Today: +8 rating increase for winning against an opponent with a rating 60 more than me.

5 days ago: +11 rating increase for winning against an opponent with a rating 29 more than me.

(Both opponents have played several thousand games; these are just two examples from at least 40 games over the last five days, all of which followed an apparently new rating system).

For as long as I've been here (4+ years) you received +10 for beating an approximately equally rated opponent; suddenly the system's changed. Fine by me, since it applies to everyone; but what's the reason? Was rating inflation starting to creep in?
Today: +12 rating increase for winning against an oponnent with more than 250 points than me, --> lichess.org/nffUl2cy, and I have other examples for this week.

It looks that it's something related to rating deviation, it went down to 50 without a reason. In my case, for both bullet and blitz.
The RD floor was reduced from 60 to 50, to stabilize ratings of frequent players.

We're using a rating system which has many similarities to Glicko-2: http://www.glicko.net/glicko/glicko2.pdf

If you read Glickman's paper, it doesn't have an RD floor; theoretically, ratings provide the greatest predictive accuracy if the RD floor is zero. Which immediately raises the question: what if I improve at the game?
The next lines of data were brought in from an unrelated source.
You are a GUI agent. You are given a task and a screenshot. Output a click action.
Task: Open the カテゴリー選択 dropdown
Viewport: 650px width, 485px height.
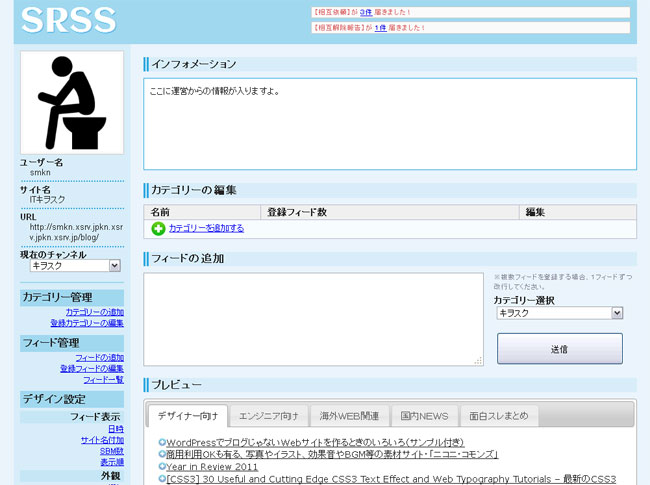[559, 313]
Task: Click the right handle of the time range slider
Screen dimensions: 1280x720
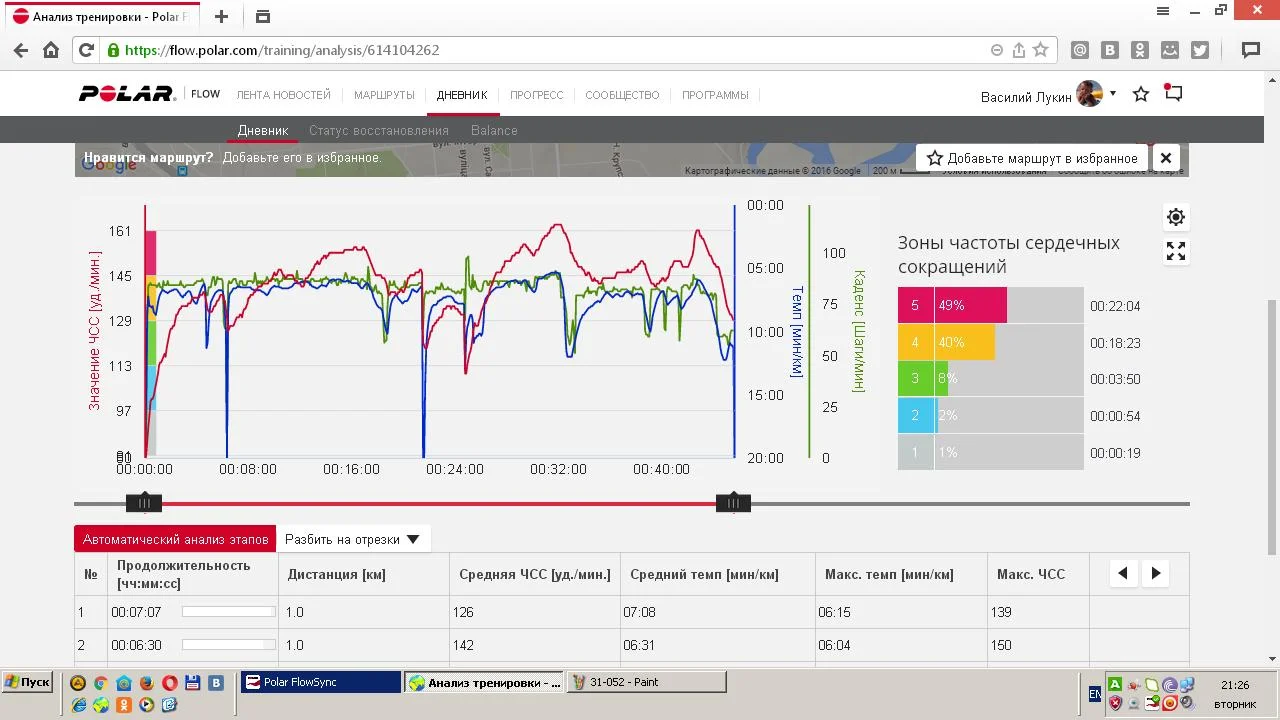Action: click(733, 503)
The key difference between Glicko and Glicko-2 is a volatility term to keep track of (within a rating period) whether a player's level of performance is consistent (and if so, RD decreases slower). So if you're an improving player, your rating volatility should be high, causing RD to slowly decrease; conversely, a player who isn't improving or worsening will have a low volatility and a low RD. All that said, RD slowly increases over time to account for uncertainty due to player inactivity.
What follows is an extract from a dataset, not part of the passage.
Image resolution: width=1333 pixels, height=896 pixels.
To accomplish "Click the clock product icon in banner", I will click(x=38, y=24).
Ratings should have predictive accuracy. Having random ratings doesn't make sense. (As I again reread http://www.glicko.net/glicko/glicko2.pdf I think the RD >= 30 in Glicko-1 is unnecessary in Glicko-2 because the volatility term already accounts for improving or declining players. However this raises a question about Glicko-based systems with undefined rating periods and whether volatility terms are stable.

Thanks to gcp for this analysis/simulation: github.com/ornicar/lila/pull/4034#issuecomment-433472996

Because the RD(phi) increase is applied after every game instead of every rating period, Glicko-2 has much higher RDs by default, causing the ratings to flobber about much more. Empirically, on lichess the majority of players never go below RD=60, there's maybe a dozen or so in my entire dataset (mostly because they managed to get non-default lower volatility, which is also very rare).

After removing the RD >=60 limitation, or putting it to >= 30 (as recommended in the Glicko-1 paper), the prediction performance of this pull (Glicko-2 + sigma scaling over time, aka Lickgo-2) beats Glicko-1 and it's a strong improvement over the current Glicko-2 ratings.

Limiting the RD to 30 or not limiting at all seems to make very little difference [in terms of predictive accuracy]. In general it will grow quickly unless the player is playing a ton of games, in which case their rating is constantly adjusted anyway. So the limit probably just isn't necessary at all.

Glicko 1 prediction rate 56.591%, MSE=0.2250
Glicko 1 (no RD cap) prediction rate 56.618%, MSE=0.2250
Ligcko 2 prediction rate 55.483%, MSE=0.2269
Lickgo-2 (no RD cap) prediction rate 56.729%, MSE=0.2248
lichess prediction rate 55.122%

So, if the minimum RD gets lowered to 30, or removed entirely, it would clearly improve the accuracy of lichess ratings.